BEGIN Items
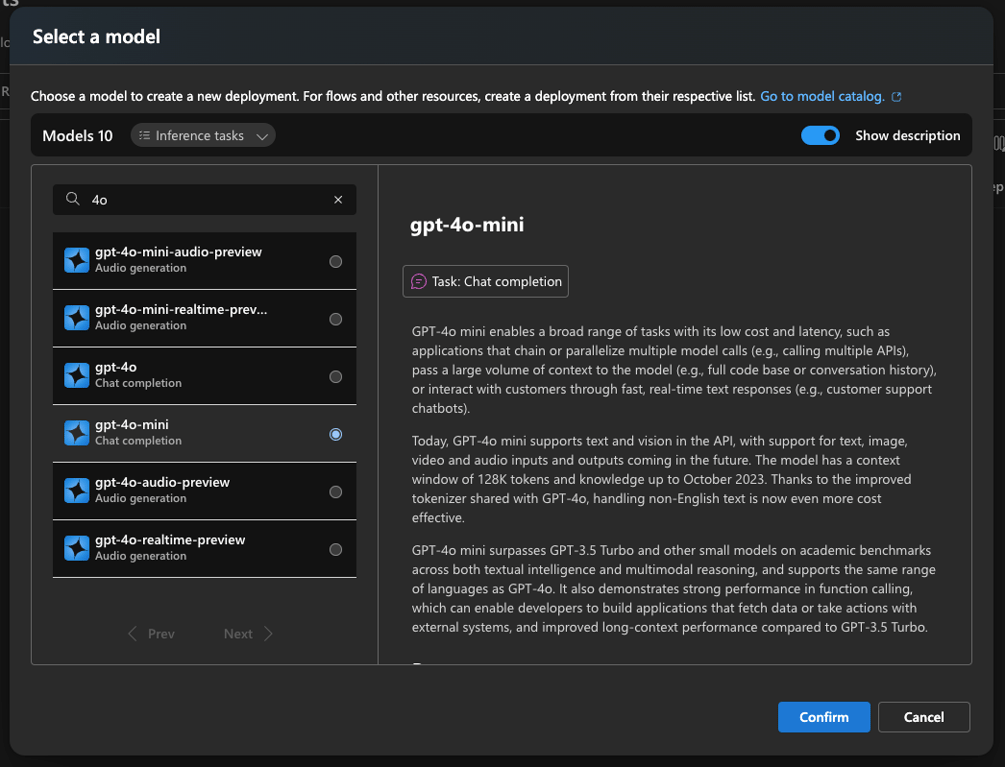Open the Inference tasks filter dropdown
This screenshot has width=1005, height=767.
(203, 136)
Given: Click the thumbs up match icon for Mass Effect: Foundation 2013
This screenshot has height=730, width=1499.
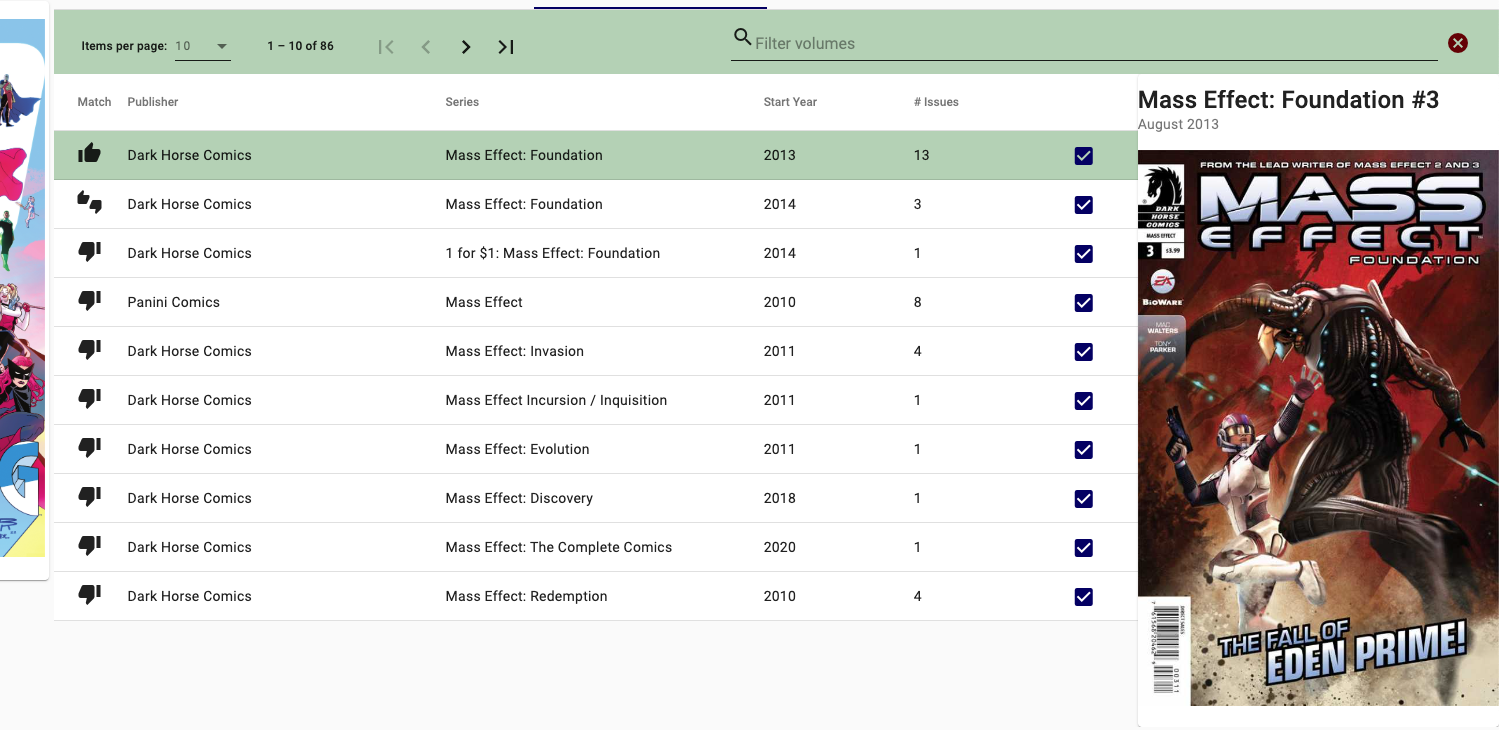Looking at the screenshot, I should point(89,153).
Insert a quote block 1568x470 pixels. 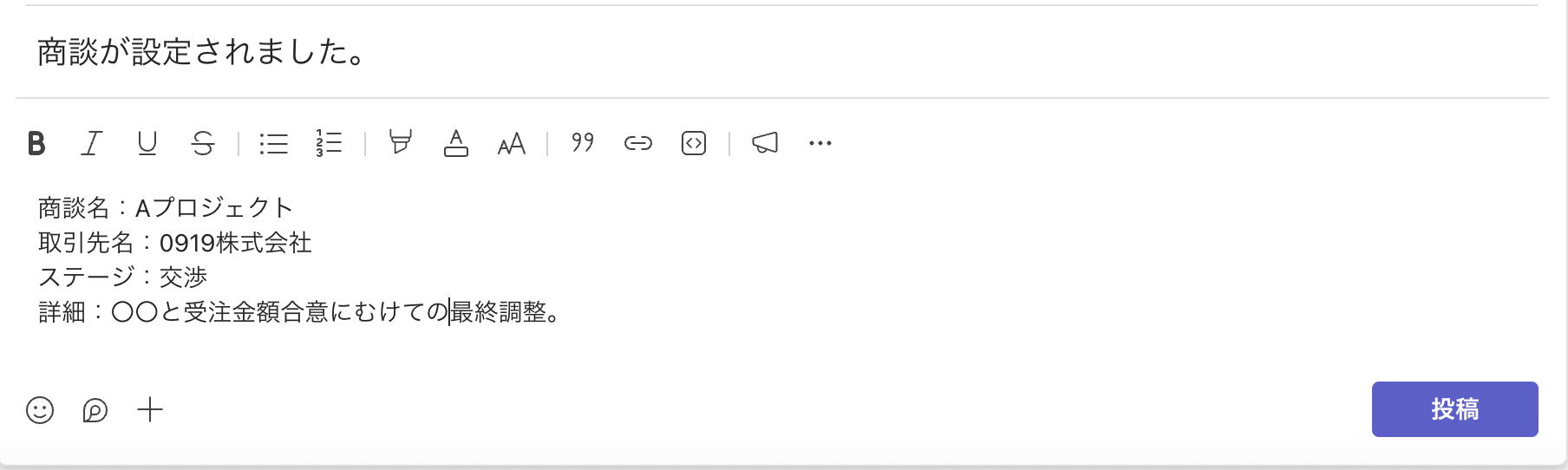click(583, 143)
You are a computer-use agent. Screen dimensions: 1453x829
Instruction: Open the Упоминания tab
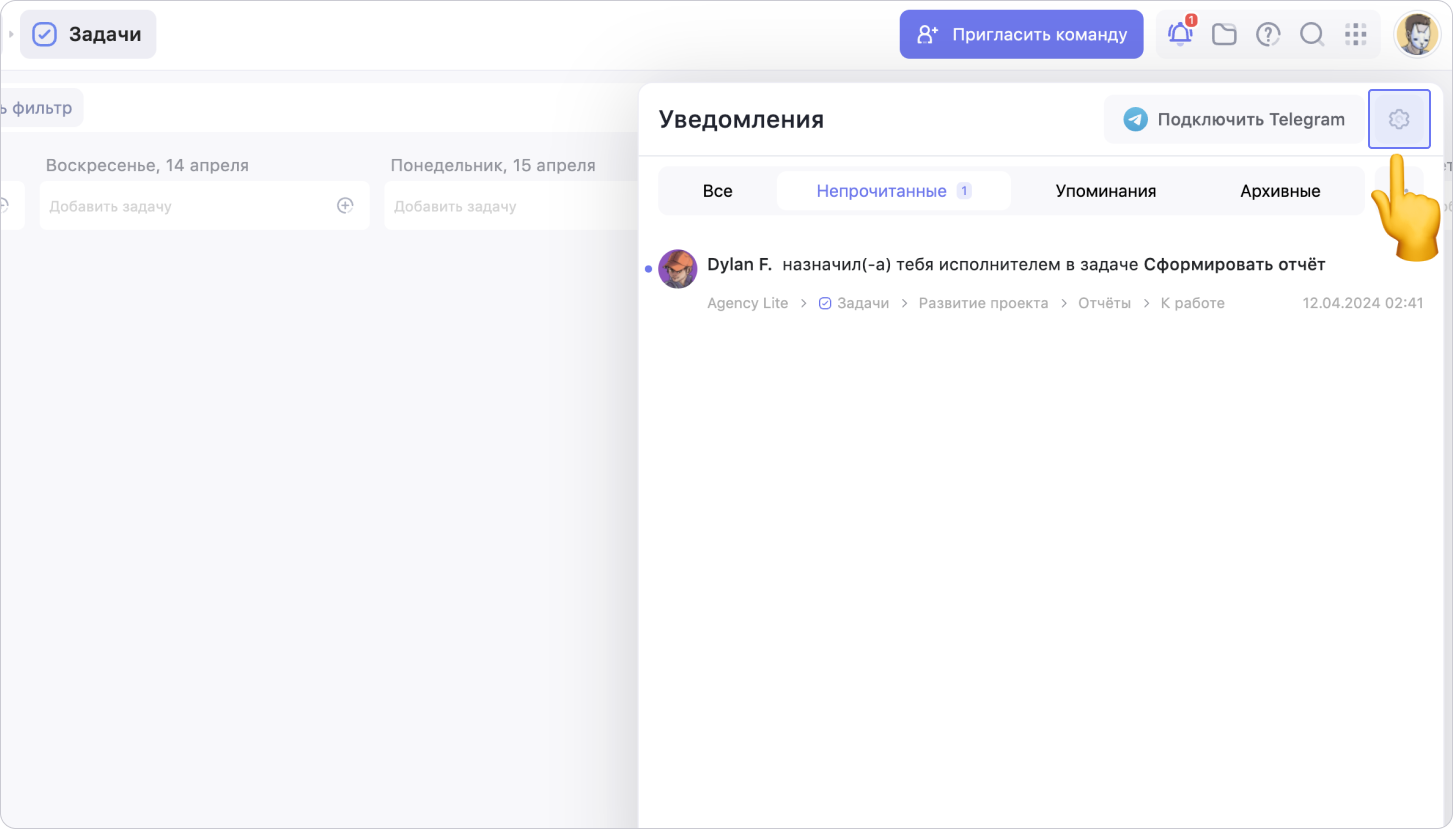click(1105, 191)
END Items
Repeat the lines of the records from the one containing "You are a computer-use" through the final line, leaving out the pictures.

Reply:
You are a computer-use agent. Screen dimensions: 1453x829
Instruction: Open the Упоминания tab
click(1105, 191)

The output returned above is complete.